▸ DOCUMENT EXTRACT:
--
Performing Arts-Based Education Research: An Epic Drama of Practice, Precursors Problems and Possibilities

Article excerpt

Metaphorically and physically structured as a drama in seven scenes, this article characterizes the contested theories, internal tensions, and conflicts across disciplinary practices of arts-based education research (ABER). The drama contributes to the field of art education by providing an overview of ABER theories and the varied manifestations across dance, drama, music, and visual arts disciplines. The author's transdisciplinary review begins by examining risks and challenges that ABER poses to traditional education research. Citing multiple performances, this article illustrates how ABER methodologies are grounded in specific sensibilities, aesthetic traditions, and social commitments. The author imagines 20th-century artists' works that might serve as precursors to contemporary ABER productions and differentiate community-based research performances from object(ive) researching and producing traditions. After examining obstacles arresting ABER's development, the article closes with a discussion of changing academic technological practices impacting ABER's potentialities and offers recommendations for additional research.
--
▸ RECORDS:
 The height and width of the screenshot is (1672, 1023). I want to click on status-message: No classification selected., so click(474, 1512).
--
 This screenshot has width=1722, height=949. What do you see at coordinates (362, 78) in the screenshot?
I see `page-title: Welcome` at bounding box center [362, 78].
--
▸ EXERCISE AIM: Do these statements agree with the excerpt on arts-based education research? Answer yes or no for each and quote the words of the excerpt that decide it. 1. The article is structured as a drama in seven scenes. 2. The article opens with a discussion of changing academic technological practices. 3. The article offers recommendations for additional research.

▸ WRITTEN REPLY:
1. Yes: "Metaphorically and physically structured as a drama in seven scenes"
2. No: "the article closes with a discussion of changing academic technological practices"
3. Yes: "offers recommendations for additional research"